Wednesday, July 20, 2011

How to Handle Negative Comments

That snarky putdown that appears on your blog. The commenter who seems to have nothing better to do than to systematically disagree, obnoxiously, with every point in your latest article. The attention-span challenged reader who skimmed the post and wrote a critical comment that doesn't even relate to what you wrote.

These are the vampires of the online writing world. They suck energy out of you and make you second-guess even your best ideas.

Three thoughts:

1) For the truly negative comments that have no redeeming value: recognize that there are condescending pricks out there who get off on criticizing others. If you receive a harsh and unfairly critical comment, recognize it for what it is, smile and move on. Don't allow your brain to fire any more neurons about it.

2) Not everyone's opinion carries the same weight.
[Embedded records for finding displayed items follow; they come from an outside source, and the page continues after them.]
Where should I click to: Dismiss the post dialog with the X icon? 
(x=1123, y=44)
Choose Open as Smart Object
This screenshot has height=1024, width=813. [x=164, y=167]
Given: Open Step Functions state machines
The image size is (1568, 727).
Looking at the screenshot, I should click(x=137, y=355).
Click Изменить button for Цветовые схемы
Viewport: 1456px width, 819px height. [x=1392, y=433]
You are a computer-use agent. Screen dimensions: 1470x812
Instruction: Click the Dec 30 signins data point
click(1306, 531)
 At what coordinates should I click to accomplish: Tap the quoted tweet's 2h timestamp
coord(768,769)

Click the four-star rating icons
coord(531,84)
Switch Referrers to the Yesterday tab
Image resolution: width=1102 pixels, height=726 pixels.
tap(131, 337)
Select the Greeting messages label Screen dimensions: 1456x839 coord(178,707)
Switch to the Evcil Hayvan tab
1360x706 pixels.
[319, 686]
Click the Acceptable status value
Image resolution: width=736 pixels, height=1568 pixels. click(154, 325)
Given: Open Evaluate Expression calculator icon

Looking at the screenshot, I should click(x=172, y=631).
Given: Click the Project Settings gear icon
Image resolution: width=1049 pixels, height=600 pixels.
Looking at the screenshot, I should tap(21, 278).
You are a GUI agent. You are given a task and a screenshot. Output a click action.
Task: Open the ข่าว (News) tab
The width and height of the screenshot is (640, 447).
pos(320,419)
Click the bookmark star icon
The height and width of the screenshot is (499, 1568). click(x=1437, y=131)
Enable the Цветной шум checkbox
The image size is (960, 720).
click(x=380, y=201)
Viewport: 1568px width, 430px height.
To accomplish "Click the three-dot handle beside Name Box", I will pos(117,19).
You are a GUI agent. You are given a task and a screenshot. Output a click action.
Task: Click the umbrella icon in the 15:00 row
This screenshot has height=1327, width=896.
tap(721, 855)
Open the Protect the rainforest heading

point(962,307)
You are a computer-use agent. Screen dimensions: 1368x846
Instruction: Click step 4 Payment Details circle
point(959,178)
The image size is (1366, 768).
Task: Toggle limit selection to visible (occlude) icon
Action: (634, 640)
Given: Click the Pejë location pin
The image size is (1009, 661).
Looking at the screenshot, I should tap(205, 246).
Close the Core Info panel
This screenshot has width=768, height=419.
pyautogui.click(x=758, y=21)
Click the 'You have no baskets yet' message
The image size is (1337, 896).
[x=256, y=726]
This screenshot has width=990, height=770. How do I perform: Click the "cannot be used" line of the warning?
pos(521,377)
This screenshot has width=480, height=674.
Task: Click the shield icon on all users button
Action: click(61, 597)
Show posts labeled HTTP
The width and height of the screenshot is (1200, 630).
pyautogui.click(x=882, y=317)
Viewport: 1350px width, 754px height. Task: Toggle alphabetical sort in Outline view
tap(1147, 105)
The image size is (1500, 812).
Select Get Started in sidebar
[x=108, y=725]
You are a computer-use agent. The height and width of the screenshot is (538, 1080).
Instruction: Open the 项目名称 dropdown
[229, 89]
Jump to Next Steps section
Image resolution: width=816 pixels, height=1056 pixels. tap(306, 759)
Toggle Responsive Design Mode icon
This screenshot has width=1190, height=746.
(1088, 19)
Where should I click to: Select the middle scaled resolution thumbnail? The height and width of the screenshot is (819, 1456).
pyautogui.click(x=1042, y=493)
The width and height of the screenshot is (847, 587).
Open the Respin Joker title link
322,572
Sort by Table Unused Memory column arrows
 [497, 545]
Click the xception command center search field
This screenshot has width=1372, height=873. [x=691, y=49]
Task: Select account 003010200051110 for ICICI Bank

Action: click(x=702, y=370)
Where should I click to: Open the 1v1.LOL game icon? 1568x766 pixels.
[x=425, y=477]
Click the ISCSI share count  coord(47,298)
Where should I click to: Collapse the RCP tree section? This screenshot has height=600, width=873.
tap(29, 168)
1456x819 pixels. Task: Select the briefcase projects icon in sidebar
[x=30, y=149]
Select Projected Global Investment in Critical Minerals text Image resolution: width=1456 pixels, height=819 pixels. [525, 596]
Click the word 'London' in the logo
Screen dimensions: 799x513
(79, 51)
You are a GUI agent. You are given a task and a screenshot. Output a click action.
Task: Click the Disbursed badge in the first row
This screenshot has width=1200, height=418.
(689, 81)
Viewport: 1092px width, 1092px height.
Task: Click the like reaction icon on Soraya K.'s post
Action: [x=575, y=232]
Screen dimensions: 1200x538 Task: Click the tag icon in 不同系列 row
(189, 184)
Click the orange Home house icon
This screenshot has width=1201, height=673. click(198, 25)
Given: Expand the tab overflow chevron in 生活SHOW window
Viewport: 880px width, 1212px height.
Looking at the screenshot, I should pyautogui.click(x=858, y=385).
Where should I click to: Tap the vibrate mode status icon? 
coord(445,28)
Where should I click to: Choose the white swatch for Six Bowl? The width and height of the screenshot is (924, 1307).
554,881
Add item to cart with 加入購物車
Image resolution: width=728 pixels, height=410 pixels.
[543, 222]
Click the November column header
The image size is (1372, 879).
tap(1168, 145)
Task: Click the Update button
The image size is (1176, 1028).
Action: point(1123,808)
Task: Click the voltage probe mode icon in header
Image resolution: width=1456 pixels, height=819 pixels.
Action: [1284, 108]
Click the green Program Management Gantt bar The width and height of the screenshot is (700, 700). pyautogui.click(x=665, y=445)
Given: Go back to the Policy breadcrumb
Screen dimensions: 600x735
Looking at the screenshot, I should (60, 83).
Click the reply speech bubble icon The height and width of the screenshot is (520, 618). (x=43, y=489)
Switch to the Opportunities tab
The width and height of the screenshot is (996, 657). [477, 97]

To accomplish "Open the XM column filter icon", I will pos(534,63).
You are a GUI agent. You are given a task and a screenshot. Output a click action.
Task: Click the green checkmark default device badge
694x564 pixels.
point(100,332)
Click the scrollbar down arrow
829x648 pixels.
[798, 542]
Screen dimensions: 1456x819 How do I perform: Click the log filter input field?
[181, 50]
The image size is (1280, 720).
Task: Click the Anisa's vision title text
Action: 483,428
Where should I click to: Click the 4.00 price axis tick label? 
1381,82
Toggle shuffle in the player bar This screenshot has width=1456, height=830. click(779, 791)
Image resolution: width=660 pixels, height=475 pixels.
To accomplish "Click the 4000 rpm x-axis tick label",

The person commenting may have no expertise whatsoever on the subject you've written about. Assess the value of the comment: if there is no "there" there, repeat the instructions from tip #1 and don't let your brain fire any more neurons.

3) At times a negative comment may indicate that you've miscommunicated your ideas. This can be extremely valuable criticism. If the commenter misunderstood what you wrote, then perhaps you need to re-evaluate your article for clarity, or perhaps you unknowingly implied or suggested ideas that you didn't intend.

It's also entirely possible that this commenter misunderstood you because he or she didn't actually read what you wrote. In that case, repeat the instructions from tip #1 yet again. If a reader isn't willing to fire any neurons before commenting, you shouldn't fire any neurons in response.